Lines of data
========================================
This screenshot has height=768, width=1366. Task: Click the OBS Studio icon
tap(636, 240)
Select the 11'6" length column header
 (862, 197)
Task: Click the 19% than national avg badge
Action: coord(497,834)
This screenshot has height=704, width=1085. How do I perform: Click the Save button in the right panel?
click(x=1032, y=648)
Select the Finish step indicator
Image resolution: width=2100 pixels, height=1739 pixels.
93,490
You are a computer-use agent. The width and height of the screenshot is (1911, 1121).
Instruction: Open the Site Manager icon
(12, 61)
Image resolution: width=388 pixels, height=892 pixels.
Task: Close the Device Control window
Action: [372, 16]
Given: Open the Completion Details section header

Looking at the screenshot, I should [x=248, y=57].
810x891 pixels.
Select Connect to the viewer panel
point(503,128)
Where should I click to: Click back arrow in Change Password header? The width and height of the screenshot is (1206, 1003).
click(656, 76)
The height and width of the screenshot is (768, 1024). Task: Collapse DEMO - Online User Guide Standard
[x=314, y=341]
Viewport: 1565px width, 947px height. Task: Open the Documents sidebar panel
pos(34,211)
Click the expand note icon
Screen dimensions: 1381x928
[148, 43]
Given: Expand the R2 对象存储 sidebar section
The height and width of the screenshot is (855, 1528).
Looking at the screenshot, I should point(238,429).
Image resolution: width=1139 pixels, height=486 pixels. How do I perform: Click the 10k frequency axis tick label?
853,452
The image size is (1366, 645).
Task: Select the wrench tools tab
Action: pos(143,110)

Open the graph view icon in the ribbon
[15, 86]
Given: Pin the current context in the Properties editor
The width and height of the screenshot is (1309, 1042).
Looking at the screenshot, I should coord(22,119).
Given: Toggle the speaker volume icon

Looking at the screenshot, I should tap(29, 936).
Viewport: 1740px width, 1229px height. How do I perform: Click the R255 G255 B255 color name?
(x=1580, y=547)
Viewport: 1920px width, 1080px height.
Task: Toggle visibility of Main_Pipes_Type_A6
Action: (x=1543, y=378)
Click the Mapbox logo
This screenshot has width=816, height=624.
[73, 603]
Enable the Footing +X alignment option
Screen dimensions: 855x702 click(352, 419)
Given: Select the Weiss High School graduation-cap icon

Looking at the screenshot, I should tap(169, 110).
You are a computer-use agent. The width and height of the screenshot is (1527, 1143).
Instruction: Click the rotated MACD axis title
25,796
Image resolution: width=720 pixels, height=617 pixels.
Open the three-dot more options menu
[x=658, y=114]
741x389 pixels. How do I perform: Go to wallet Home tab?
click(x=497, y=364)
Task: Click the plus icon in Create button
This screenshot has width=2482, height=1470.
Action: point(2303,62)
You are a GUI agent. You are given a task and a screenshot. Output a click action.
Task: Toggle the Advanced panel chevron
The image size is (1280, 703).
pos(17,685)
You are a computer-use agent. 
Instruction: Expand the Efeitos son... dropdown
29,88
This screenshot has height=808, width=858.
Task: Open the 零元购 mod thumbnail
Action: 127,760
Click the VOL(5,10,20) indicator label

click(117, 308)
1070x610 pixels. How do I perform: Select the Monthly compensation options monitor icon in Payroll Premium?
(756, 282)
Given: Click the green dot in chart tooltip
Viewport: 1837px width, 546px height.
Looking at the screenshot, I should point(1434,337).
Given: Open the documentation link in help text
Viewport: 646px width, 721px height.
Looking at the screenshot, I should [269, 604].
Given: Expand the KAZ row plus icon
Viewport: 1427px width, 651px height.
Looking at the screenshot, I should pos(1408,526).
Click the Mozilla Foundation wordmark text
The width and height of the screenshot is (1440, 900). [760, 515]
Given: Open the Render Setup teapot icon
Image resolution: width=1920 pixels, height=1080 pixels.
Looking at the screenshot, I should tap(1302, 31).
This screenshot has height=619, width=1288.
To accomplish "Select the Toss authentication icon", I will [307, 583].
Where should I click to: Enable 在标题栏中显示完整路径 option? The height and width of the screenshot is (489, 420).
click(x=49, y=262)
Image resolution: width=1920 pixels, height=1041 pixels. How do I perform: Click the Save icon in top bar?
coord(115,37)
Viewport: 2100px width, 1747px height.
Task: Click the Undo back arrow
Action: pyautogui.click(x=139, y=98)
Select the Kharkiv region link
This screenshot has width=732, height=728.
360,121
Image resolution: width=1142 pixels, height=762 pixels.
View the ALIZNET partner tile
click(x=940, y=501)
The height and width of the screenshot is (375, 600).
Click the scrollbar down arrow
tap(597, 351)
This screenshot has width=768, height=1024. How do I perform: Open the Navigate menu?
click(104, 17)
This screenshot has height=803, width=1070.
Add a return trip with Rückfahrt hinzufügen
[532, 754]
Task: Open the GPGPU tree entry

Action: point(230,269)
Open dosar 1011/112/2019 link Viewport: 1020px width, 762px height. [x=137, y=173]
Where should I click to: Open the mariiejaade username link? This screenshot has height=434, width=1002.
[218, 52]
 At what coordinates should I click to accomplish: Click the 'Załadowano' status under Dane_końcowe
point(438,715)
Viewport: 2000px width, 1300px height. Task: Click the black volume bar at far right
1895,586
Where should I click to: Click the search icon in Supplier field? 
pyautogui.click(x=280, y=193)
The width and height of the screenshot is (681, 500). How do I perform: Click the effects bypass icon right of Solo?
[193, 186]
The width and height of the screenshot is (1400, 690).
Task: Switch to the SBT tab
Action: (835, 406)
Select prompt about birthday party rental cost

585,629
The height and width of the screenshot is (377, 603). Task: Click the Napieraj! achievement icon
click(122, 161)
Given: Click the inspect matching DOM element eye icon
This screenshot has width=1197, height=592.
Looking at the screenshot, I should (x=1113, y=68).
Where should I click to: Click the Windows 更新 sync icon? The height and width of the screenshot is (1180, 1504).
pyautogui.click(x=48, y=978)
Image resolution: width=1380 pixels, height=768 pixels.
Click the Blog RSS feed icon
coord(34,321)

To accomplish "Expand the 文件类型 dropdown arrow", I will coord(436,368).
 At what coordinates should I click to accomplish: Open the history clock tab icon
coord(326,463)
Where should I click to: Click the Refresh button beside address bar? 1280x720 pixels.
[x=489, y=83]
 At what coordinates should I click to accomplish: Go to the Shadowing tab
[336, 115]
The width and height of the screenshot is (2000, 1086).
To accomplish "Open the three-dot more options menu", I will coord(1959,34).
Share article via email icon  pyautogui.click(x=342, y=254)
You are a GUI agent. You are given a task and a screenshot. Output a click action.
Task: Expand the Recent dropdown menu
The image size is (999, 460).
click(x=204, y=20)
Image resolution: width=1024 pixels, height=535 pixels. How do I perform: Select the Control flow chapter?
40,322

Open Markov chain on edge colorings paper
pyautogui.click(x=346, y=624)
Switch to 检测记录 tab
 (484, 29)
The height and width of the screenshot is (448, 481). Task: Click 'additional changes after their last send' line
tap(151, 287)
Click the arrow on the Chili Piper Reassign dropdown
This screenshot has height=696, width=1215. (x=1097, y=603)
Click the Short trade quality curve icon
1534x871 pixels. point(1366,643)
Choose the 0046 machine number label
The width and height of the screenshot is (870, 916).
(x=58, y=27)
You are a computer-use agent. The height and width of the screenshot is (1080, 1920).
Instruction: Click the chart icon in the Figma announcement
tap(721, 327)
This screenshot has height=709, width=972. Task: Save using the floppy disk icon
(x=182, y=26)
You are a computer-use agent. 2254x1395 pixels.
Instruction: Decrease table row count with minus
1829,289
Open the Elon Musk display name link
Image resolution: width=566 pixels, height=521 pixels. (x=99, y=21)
========================================
▶ [Task details] Put the lines of all the items above into a numbered list, leaving out any blank lines.

▶ [Answer in full]
1. This screenshot has height=768, width=1366. Task: Click the OBS Studio icon
2. tap(636, 240)
3. Select the 11'6" length column header
4.  (862, 197)
5. Task: Click the 19% than national avg badge
6. Action: coord(497,834)
7. This screenshot has height=704, width=1085. How do I perform: Click the Save button in the right panel?
8. click(x=1032, y=648)
9. Select the Finish step indicator
10. Image resolution: width=2100 pixels, height=1739 pixels.
11. 93,490
12. You are a computer-use agent. The width and height of the screenshot is (1911, 1121).
13. Instruction: Open the Site Manager icon
14. (12, 61)
15. Image resolution: width=388 pixels, height=892 pixels.
16. Task: Close the Device Control window
17. Action: [372, 16]
18. Given: Open the Completion Details section header
19. Looking at the screenshot, I should [x=248, y=57].
20. 810x891 pixels.
21. Select Connect to the viewer panel
22. point(503,128)
23. Where should I click to: Click back arrow in Change Password header? The width and height of the screenshot is (1206, 1003).
24. click(656, 76)
25. The height and width of the screenshot is (768, 1024). Task: Collapse DEMO - Online User Guide Standard
26. [x=314, y=341]
27. Viewport: 1565px width, 947px height. Task: Open the Documents sidebar panel
28. pos(34,211)
29. Click the expand note icon
30. Screen dimensions: 1381x928
31. [148, 43]
32. Given: Expand the R2 对象存储 sidebar section
33. The height and width of the screenshot is (855, 1528).
34. Looking at the screenshot, I should point(238,429).
35. Image resolution: width=1139 pixels, height=486 pixels. How do I perform: Click the 10k frequency axis tick label?
36. 853,452
37. The image size is (1366, 645).
38. Task: Select the wrench tools tab
39. Action: pos(143,110)
40. Open the graph view icon in the ribbon
41. [15, 86]
42. Given: Pin the current context in the Properties editor
43. The width and height of the screenshot is (1309, 1042).
44. Looking at the screenshot, I should coord(22,119).
45. Given: Toggle the speaker volume icon
46. Looking at the screenshot, I should tap(29, 936).
47. Viewport: 1740px width, 1229px height. How do I perform: Click the R255 G255 B255 color name?
48. (x=1580, y=547)
49. Viewport: 1920px width, 1080px height.
50. Task: Toggle visibility of Main_Pipes_Type_A6
51. Action: (x=1543, y=378)
52. Click the Mapbox logo
53. This screenshot has width=816, height=624.
54. [73, 603]
55. Enable the Footing +X alignment option
56. Screen dimensions: 855x702 click(352, 419)
57. Given: Select the Weiss High School graduation-cap icon
58. Looking at the screenshot, I should tap(169, 110).
59. You are a computer-use agent. The width and height of the screenshot is (1527, 1143).
60. Instruction: Click the rotated MACD axis title
61. 25,796
62. Image resolution: width=720 pixels, height=617 pixels.
63. Open the three-dot more options menu
64. [x=658, y=114]
65. 741x389 pixels. How do I perform: Go to wallet Home tab?
66. click(x=497, y=364)
67. Task: Click the plus icon in Create button
68. This screenshot has width=2482, height=1470.
69. Action: point(2303,62)
70. You are a GUI agent. You are given a task and a screenshot. Output a click action.
71. Task: Toggle the Advanced panel chevron
72. The image size is (1280, 703).
73. pos(17,685)
74. You are a computer-use agent. 
75. Instruction: Expand the Efeitos son... dropdown
76. 29,88
77. This screenshot has height=808, width=858.
78. Task: Open the 零元购 mod thumbnail
79. Action: 127,760
80. Click the VOL(5,10,20) indicator label
81. click(117, 308)
82. 1070x610 pixels. How do I perform: Select the Monthly compensation options monitor icon in Payroll Premium?
83. (756, 282)
84. Given: Click the green dot in chart tooltip
85. Viewport: 1837px width, 546px height.
86. Looking at the screenshot, I should point(1434,337).
87. Given: Open the documentation link in help text
88. Viewport: 646px width, 721px height.
89. Looking at the screenshot, I should [269, 604].
90. Given: Expand the KAZ row plus icon
91. Viewport: 1427px width, 651px height.
92. Looking at the screenshot, I should pos(1408,526).
93. Click the Mozilla Foundation wordmark text
94. The width and height of the screenshot is (1440, 900). [760, 515]
95. Given: Open the Render Setup teapot icon
96. Image resolution: width=1920 pixels, height=1080 pixels.
97. Looking at the screenshot, I should tap(1302, 31).
98. This screenshot has height=619, width=1288.
99. To accomplish "Select the Toss authentication icon", I will [307, 583].
100. Where should I click to: Enable 在标题栏中显示完整路径 option? The height and width of the screenshot is (489, 420).
101. click(x=49, y=262)
102. Image resolution: width=1920 pixels, height=1041 pixels. How do I perform: Click the Save icon in top bar?
103. coord(115,37)
104. Viewport: 2100px width, 1747px height.
105. Task: Click the Undo back arrow
106. Action: pyautogui.click(x=139, y=98)
107. Select the Kharkiv region link
108. This screenshot has width=732, height=728.
109. 360,121
110. Image resolution: width=1142 pixels, height=762 pixels.
111. View the ALIZNET partner tile
112. click(x=940, y=501)
113. The height and width of the screenshot is (375, 600).
114. Click the scrollbar down arrow
115. tap(597, 351)
116. This screenshot has width=768, height=1024. How do I perform: Open the Navigate menu?
117. click(104, 17)
118. This screenshot has height=803, width=1070.
119. Add a return trip with Rückfahrt hinzufügen
120. [532, 754]
121. Task: Open the GPGPU tree entry
122. Action: point(230,269)
123. Open dosar 1011/112/2019 link Viewport: 1020px width, 762px height. [x=137, y=173]
124. Where should I click to: Open the mariiejaade username link? This screenshot has height=434, width=1002.
125. [218, 52]
126.  At what coordinates should I click to accomplish: Click the 'Załadowano' status under Dane_końcowe
127. point(438,715)
128. Viewport: 2000px width, 1300px height. Task: Click the black volume bar at far right
129. 1895,586
130. Where should I click to: Click the search icon in Supplier field? 
131. pyautogui.click(x=280, y=193)
132. The width and height of the screenshot is (681, 500). How do I perform: Click the effects bypass icon right of Solo?
133. [193, 186]
134. The width and height of the screenshot is (1400, 690).
135. Task: Switch to the SBT tab
136. Action: (835, 406)
137. Select prompt about birthday party rental cost
138. 585,629
139. The height and width of the screenshot is (377, 603). Task: Click the Napieraj! achievement icon
140. click(122, 161)
141. Given: Click the inspect matching DOM element eye icon
142. This screenshot has width=1197, height=592.
143. Looking at the screenshot, I should (x=1113, y=68).
144. Where should I click to: Click the Windows 更新 sync icon? The height and width of the screenshot is (1180, 1504).
145. pyautogui.click(x=48, y=978)
146. Image resolution: width=1380 pixels, height=768 pixels.
147. Click the Blog RSS feed icon
148. coord(34,321)
149. To accomplish "Expand the 文件类型 dropdown arrow", I will coord(436,368).
150.  At what coordinates should I click to accomplish: Open the history clock tab icon
151. coord(326,463)
152. Where should I click to: Click the Refresh button beside address bar? 1280x720 pixels.
153. [x=489, y=83]
154.  At what coordinates should I click to accomplish: Go to the Shadowing tab
155. [336, 115]
156. The width and height of the screenshot is (2000, 1086).
157. To accomplish "Open the three-dot more options menu", I will coord(1959,34).
158. Share article via email icon  pyautogui.click(x=342, y=254)
159. You are a GUI agent. You are given a task and a screenshot. Output a click action.
160. Task: Expand the Recent dropdown menu
161. The image size is (999, 460).
162. click(x=204, y=20)
163. Image resolution: width=1024 pixels, height=535 pixels. How do I perform: Select the Control flow chapter?
164. 40,322
165. Open Markov chain on edge colorings paper
166. pyautogui.click(x=346, y=624)
167. Switch to 检测记录 tab
168.  (484, 29)
169. The height and width of the screenshot is (448, 481). Task: Click 'additional changes after their last send' line
170. tap(151, 287)
171. Click the arrow on the Chili Piper Reassign dropdown
172. This screenshot has height=696, width=1215. (x=1097, y=603)
173. Click the Short trade quality curve icon
174. 1534x871 pixels. point(1366,643)
175. Choose the 0046 machine number label
176. The width and height of the screenshot is (870, 916).
177. (x=58, y=27)
178. You are a computer-use agent. The height and width of the screenshot is (1080, 1920).
179. Instruction: Click the chart icon in the Figma announcement
180. tap(721, 327)
181. This screenshot has height=709, width=972. Task: Save using the floppy disk icon
182. (x=182, y=26)
183. You are a computer-use agent. 2254x1395 pixels.
184. Instruction: Decrease table row count with minus
185. 1829,289
186. Open the Elon Musk display name link
187. Image resolution: width=566 pixels, height=521 pixels. (x=99, y=21)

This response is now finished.